There has been a substantial rise in the number of business launches in Britain over the last decade, and that compares favourably with what is happening in the US, which is often seen as the home of the entrepreneur.
Take the decade to 2016: the number of businesses created in Britain rose by 62 per cent in that time, while the number of new firms in the US actually fell by 22 per cent.
Entrepreneurship requires capital, and I have no doubt that the growing popularity of the EIS and the funding it makes available is a factor in Britain’s entrepreneurial revival.
Many of our European competitors envy us these schemes, because they connect investors looking for a tax-efficient home for their wealth to entrepreneurs with the ideas, talent and drive to make the most of it.
Job creation could result in a profit for the Treasury, which has obvious benefits for the UK economy.
How many jobs need to be created for the Treasury to break even on the tax relief it gives on an EIS investment? According to our research, the answer is nine jobs per £1m of EIS investment.

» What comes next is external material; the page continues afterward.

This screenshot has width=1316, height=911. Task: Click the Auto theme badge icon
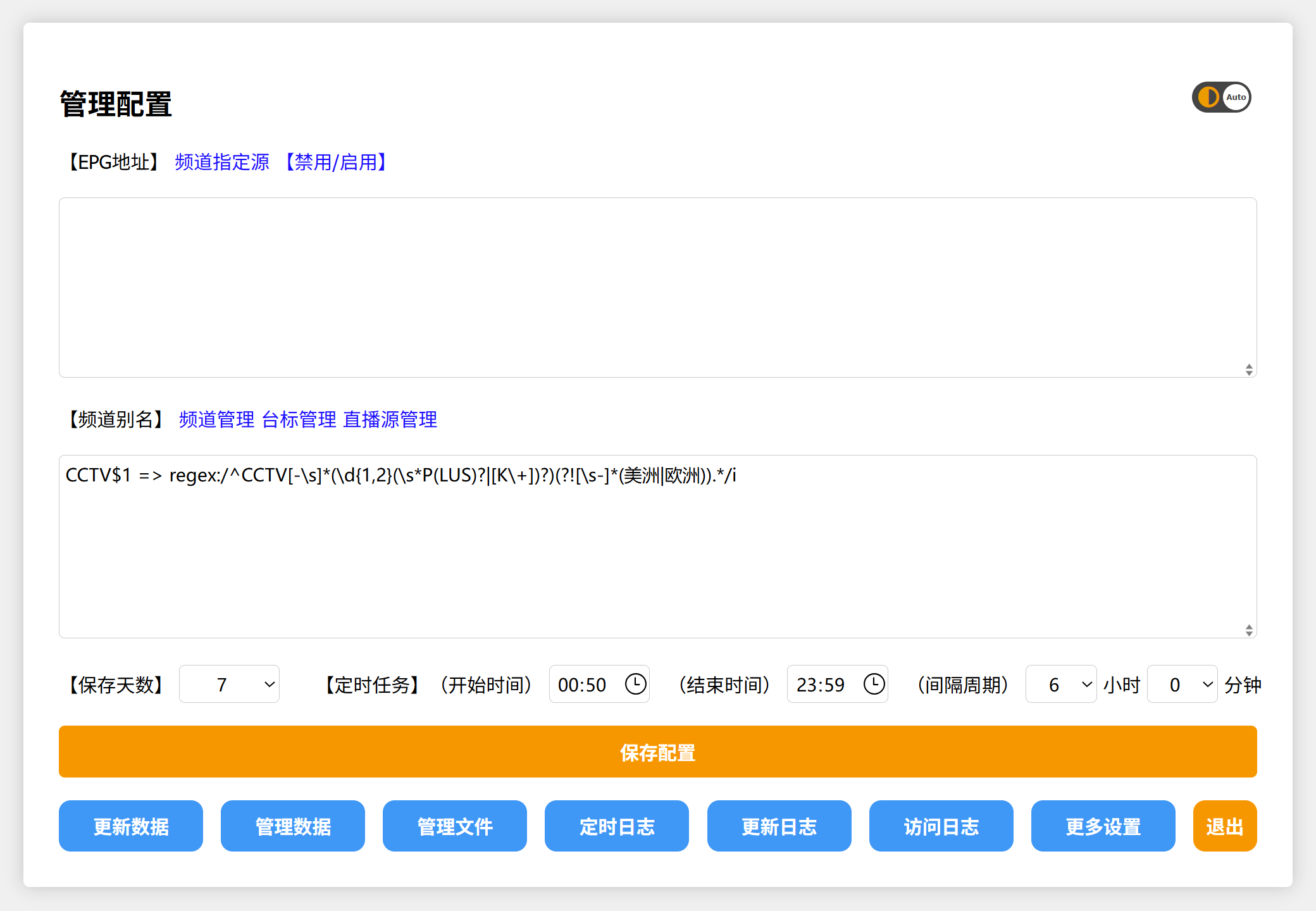click(x=1234, y=97)
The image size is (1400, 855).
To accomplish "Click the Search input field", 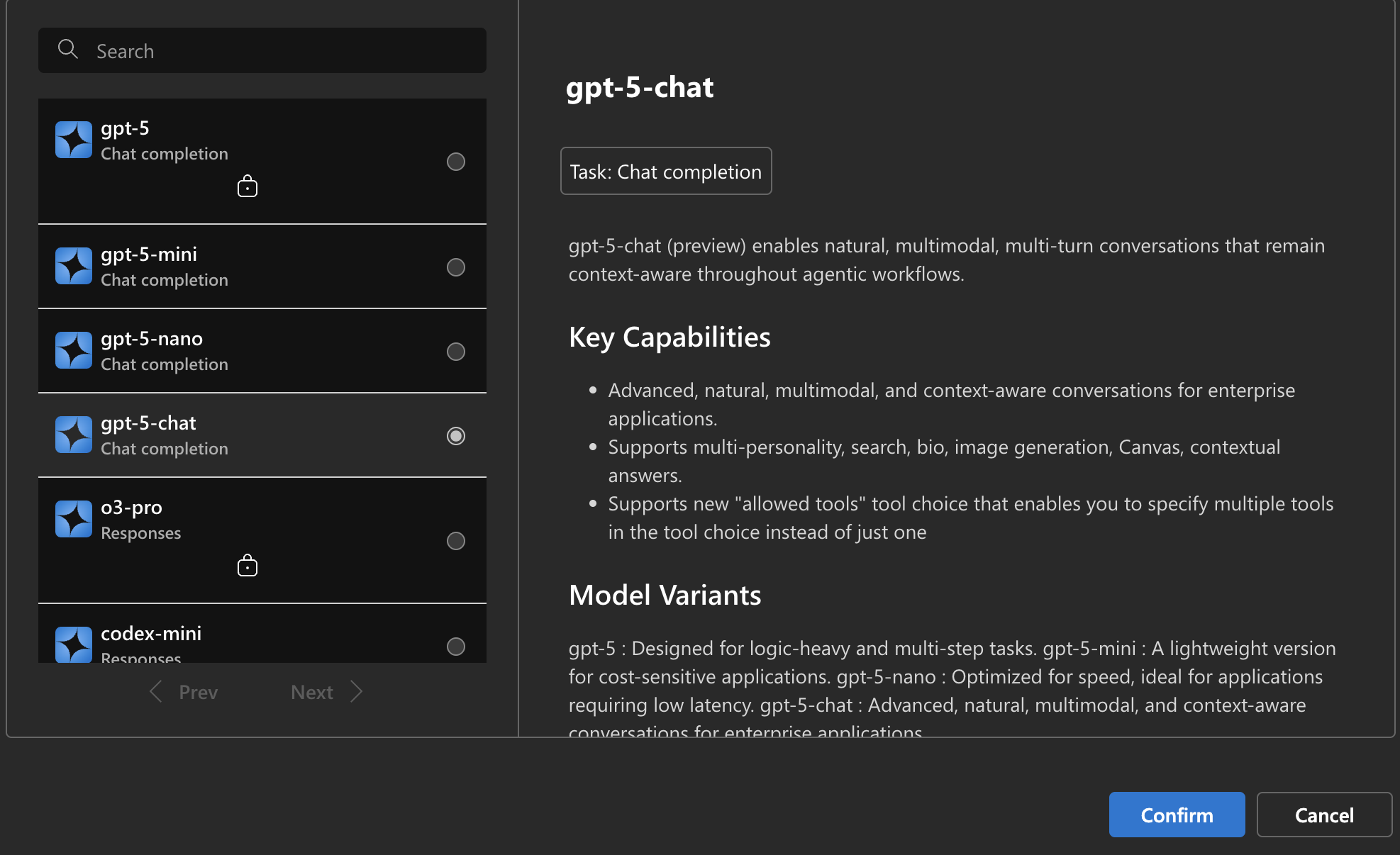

This assumes jobs are created for three years and have an average remuneration of £35,000.
Here’s how we worked out the numbers: the cost of EIS investment to the Treasury, taking into account the upfront tax relief, is £300,000 on an investment of £1m. If nine jobs were created for three years, with an average remuneration of £35,000 for each job, the Treasury would receive £305,000 in tax over the three years based on 2019/20 rates (each person would pay £11,302.94 in income tax and national insurance).
Since most jobs in EIS-funded companies are held for much longer than three years, it is likely that in the long term the Treasury stands to receive a profit on its outlay. What’s apparent is that the rewards of offering these tax breaks can quickly outpace the costs.
The Treasury does not give money away easily, but these figures show why the EIS offers one of the few generous tax breaks to have survived in the long term.
And by being a legitimate, government-approved way of reducing your tax bill, it is a win-win situation.
Not only can it be self-financing, but many EIS-eligible firms are bringing new innovations to market that have wide-reaching benefits – not just for the economy, but for society.